SeqRecord is a better container for sequence metadata

>>> from Bio.Seq import Seq
>>> simple_seq = Seq("GATC")
>>> from Bio.SeqRecord import SeqRecord
>>> simple_seq_r = SeqRecord(simple_seq)

>>> simple_seq_r.id
'<unknown id>'
>>> simple_seq_r.id = "AC12345"
>>> simple_seq_r.description = "Made up sequence I wish I could write a paper about"
>>> print(simple_seq_r.description)
Made up sequence I wish I could write a paper about
>>> simple_seq_r.seq
Seq('GATC')

SeqIO is a better way to read and write sequences

$ cat ls_orchid.fasta
>gi|2765658|emb|Z78533.1|CIZ78533 C.irapeanum 5.8S rRNA gene and ITS1 and ITS2 DNA
CGTAACAAGGTTTCCGTAGGTGAACCTGCGGAAGGATCATTGATGAGACCGTGGAATAAACGATCGAGTG
AATCCGGAGGACCGGTGTACTCAGCTCACCGGGGGCATTGCTCCCGTGGTGACCCTGATTTGTTGTTGGG
...

>>> from Bio import SeqIO
>>> for seq_record in SeqIO.parse("ls_orchid.fasta", "fasta"):
...     print(seq_record.id)
...     print(repr(seq_record.seq))
...     print(len(seq_record))

gi|2765658|emb|Z78533.1|CIZ78533
Seq('CGTAACAAGGTTTCCGTAGGTGAACCTGCGGAAGGATCATTGATGAGACCGTGG...CGC')
740
...

Sequences act like strings

>>> from Bio.Seq import Seq
>>> my_seq = Seq("GATCG")
>>> for index, letter in enumerate(my_seq):
...     print("%i %s" % (index, letter))
0 G
1 A
2 T
3 C
4 G
>>> print(len(my_seq))
5

Seq also has non-verlapping count like str

>>> from Bio.Seq import Seq
>>> "AAAA".count("AA")
2
>>> Seq("AAAA").count("AA")
2

Calculate GC content

>>> from Bio.Seq import Seq
>>> from Bio.SeqUtils import GC
>>> my_seq = Seq("GATCGATGGGCCTATATAGGATCGAAAATCGC")
>>> GC(my_seq)
46.875

Reverse FASTA file

>>> from Bio import SeqIO
>>> records = (
        rec.reverse_complement(id="rc_"+rec.id, description = "reverse complement") 
        for rec in SeqIO.parse("file.fasta", "fasta")
        # optional guard clause:
        # if len(rec)<700
    )
>>> SeqIO.write(records, "rev_file.fasta", "fasta")

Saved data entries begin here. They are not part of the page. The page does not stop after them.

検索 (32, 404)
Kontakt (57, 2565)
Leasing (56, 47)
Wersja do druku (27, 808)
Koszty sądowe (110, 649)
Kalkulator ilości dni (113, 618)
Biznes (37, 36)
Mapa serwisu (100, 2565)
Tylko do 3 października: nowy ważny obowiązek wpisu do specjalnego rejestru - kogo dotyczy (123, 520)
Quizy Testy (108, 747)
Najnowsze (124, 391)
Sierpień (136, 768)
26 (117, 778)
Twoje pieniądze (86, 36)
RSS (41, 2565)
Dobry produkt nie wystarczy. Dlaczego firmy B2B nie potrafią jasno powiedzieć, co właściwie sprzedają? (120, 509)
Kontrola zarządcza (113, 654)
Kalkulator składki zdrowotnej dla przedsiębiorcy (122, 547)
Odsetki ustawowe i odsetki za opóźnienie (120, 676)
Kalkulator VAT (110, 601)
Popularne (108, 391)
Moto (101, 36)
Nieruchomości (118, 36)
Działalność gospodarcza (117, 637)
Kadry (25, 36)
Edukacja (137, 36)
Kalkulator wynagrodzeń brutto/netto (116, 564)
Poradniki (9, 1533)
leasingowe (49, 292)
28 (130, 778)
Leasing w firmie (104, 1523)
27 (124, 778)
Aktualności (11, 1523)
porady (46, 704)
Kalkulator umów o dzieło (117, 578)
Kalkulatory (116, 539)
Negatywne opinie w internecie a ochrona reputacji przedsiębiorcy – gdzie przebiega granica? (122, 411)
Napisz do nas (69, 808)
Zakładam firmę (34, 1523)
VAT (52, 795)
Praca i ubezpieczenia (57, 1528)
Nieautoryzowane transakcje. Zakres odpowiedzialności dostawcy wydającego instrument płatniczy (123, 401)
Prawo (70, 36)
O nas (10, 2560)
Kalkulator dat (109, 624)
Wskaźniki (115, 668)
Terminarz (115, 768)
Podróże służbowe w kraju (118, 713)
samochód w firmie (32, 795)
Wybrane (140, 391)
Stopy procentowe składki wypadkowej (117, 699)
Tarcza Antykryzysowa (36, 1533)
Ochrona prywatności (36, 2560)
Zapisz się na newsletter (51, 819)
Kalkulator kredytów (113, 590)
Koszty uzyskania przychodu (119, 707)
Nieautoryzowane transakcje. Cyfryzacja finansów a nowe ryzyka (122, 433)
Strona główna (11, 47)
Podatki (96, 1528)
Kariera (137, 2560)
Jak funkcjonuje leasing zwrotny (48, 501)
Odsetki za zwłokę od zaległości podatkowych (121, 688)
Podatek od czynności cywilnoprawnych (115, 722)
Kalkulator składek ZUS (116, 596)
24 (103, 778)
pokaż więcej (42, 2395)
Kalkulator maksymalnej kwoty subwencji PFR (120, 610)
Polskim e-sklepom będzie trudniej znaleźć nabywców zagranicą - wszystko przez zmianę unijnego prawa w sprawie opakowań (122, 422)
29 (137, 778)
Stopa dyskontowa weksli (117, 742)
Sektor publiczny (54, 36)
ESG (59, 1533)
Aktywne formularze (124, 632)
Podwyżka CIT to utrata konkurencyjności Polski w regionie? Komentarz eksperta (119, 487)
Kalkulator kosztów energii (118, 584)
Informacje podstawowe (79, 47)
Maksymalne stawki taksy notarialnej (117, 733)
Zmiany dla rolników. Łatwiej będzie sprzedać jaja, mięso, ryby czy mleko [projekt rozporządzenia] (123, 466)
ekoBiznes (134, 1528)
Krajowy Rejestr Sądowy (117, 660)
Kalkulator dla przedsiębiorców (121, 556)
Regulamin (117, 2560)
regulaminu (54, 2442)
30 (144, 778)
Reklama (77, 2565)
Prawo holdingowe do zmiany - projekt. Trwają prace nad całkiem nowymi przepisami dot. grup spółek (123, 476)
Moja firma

Notice the generator usage!

Work with unix-pipes

# solexa2sanger_fq.py
import sys
from Bio import SeqIO

SeqIO.convert(sys.stdin, "fastq-solexa", sys.stdout, "fastq")

gunzip -c some_solexa.fastq.gz | python solexa2sanger_fq.py
python solexa2sanger_fq.py < some_solexa.fastq > some_phred.fastq

Great for xargs or GNU parallel!

ls *.fastq | parallel -j 4 "python solexa2sanger_fq.py < {} > {.}_phred.fastq"

Or use joblib or Dask task submissions for parallel processing in Python.